Well, it’s definitely been pleasurable to have you with us here, Rakesh, and thank you very much. We look forward to developing this conversation on the blog, hopefully through the comments that come in, and we also look forward to someday interviewing you again and seeing where we’re at in some time. Thank you again!

You’re welcome. You and your colleagues should know that it’s young people who are making things happen. My inspiration comes from the kinds of things you guys do, so keep at it, and keep us on our toes.

Link summary:

Al-Amin founded Vijana FM in 2009. With over a decade of experience in communications, design and operations, he now runs a digital media consulting agency - Lateral Labs - in Dar-es-Salaam.


  1. Subi 8 years ago

    What an informative, educative, short & concise interview!
    A lot of skills to acquire from VijanaFM and Rakesh.
    Thanks for sharing.

  2. Kiranga 8 years ago

    Great work at a crucial time. Just the coming together of like – and sometimes different minds- is encouraging.

    My dissatisfaction on the state of our lack of excellence in financial management is naturally justified by our meager financial resources. To anecdote this cancerous stink, president Kikwete just lambasted Minister Ghasia on this very issue, albeit in a more theatric pageantry show than anything serious IMHO (What, no cabinet meetings to iron these out before embarassing each other in a live setting? Where is the action to accompany these numerous empty threats? ). For this reason, I am particularly excited about the budget examination initiative, it has the markings of an empowering tool if afforded the right cooperation and used rightly.

    I am really curious to find out specifically on whether we have goals for financial management amongst our bureaucrats. I know where I work for example managers are required to commit to a certain percentage (say 5% of adjusted plan) within which they must manage their budgets. Too many times I hear about mini-budgets that could potentially be so bloated to make the very idea of budgeting overly arbitrary and therefore meaningless.

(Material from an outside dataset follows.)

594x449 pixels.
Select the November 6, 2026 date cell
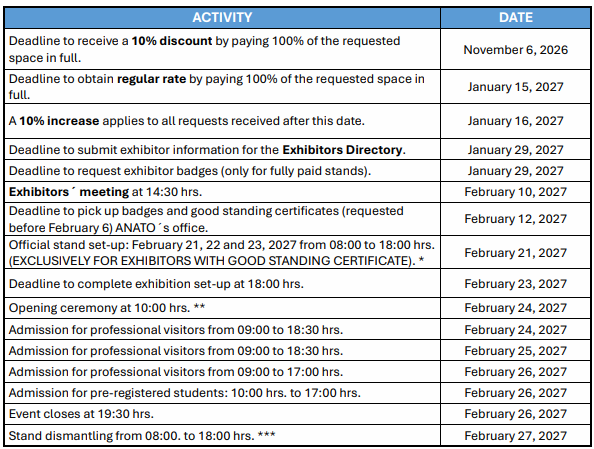(516, 49)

    I would also like to know which Ministry returns money due to being overly frugal, if we even have such sages. I was told Ben Mkapa used to do that when he was still cultivating his “Mr. Clean” image.

  3. AM 8 years ago

    Nice interview, the audio is a great addition.

  4. ak 8 years ago

    @Kiranga – I share your enthusiasm for seeing more information about budgets and spending. The problem, as Twaweza is showing, is that these budgets are somewhat transparent only until the district level. So everyone in that district – every person, institution, and group – sees an aggregate sum of money, but does not have an idea of how much their immediete constituency has been delegated.

    I think there may be a way out of it if the government can reward “good” spending. I like your idea about returning unused money. What if budget handlers in the government were rewarded (monetarily through their salaries or through perks) if they met objectives and saved money? Of course, I say this assuming someday budgets will be transparent all the way through to every constituency, and so we’re talking about people handling budgets from the very top, to the very bottom of the hierarchy.